The level of bilateral trade between Guyana and Brazil is below expectations, even after the opening of the Takutu Bridge, which had been expected to stimulate growth.
This was the assessment presented by President of the Guyana Manufacturing and Services Association (GMSA) Clinton Williams yesterday, when he addressed a gathering at Duke Lodge in Kingston, where the Guyana/Brazil private sector integration project was formally launched.
According to Williams, who gave a brief background to Brazil’s rise as one of the economic giants of the world, it is logical that Guyana stands to gain from strengthening its economic partnership with the neighbouring country.
He said the reality today is that despite a number of major trade and infrastructural investment initiatives, the intended benefits of cross-border trade and investment activities between the two countries are “still way below expectation after 10 years.”

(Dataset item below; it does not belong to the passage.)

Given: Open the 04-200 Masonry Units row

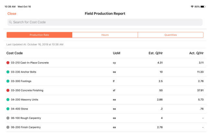Looking at the screenshot, I should pos(105,99).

Williams listed the Partial Scope Agreement, which was initiated in 2001, as well as the multi-million dollar Takutu Bridge, as vehicles which should have been forging the advancement of trade between the two nations. He said the GMSA and the private sector as a whole needed to find innovative methods while working in conjunction with the government to significantly “reduce the trade imbalances” which exist between Guyana and Brazil. He said this is being examined.
Brazilian Ambassador to Guyana Luis Gilberto Seixas de Andre supported the views expressed by Williams, while noting that the level of trade between the two nations remains low, “compared with the potential created by the Takutu Bridge.”
He said one of the main focuses of the Brazilian government is to increase the level of bilateral trade and exchanges, including in the areas of transportation, communication, home affairs and health.
He implored the respective private sector bodies in the two nations to play a leading role in the advancement of mutually beneficial relations.
Prime Minister Samuel Hinds, who gave the feature address at the forum, which was attended by 11 members of the private sector group, SEBRAE (the Brazilian Micro and Small Business Development Support Organisation), stated that the government looks forward to growth of business and social relations between Guyana and Brazil.
He said too that the while some may view the advancement of trade between the two nations as frustrating, it should be noted that the relationship with Brazil was one which started “from scratch.” He said he viewed the situation as a “growth curve,” in which the curve is climbing and while there are areas of development being undertaken, one significant development would stand out, giving the situation much more credence in terms of advancement. Meantime, SEBRAE President Airton Diaz stated that several areas of development are being examined between the body and the local private sector, including the setting up of a learning institution for Brazilians who are living in Guyana.
At the same time, Diaz noted that Guyanese are given the opportunity to set up facilities in the neighbouring state of Roraima, while they are also afforded the opportunity to learn Portuguese at a facility, which is being set up in that state.
The main developmental objective of the integration project is to significantly strengthen export sales and enhance capacity of a wide range of local goods and services, primarily aquaculture, agriculture and agro-processing, among others.
The expected output of the project is to create a comprehensive marketing strategy report that identifies every aspect of the export potential of the identified range of products in the target markets.
In addition, the project is expected to create a memorandum of understanding, which details the range of collaboration among the universities of Roraima and Guyana and the Business University of SEBRAE.
The visiting Brazilian delegation will be meeting the local private sector over the next few days as the project is advanced.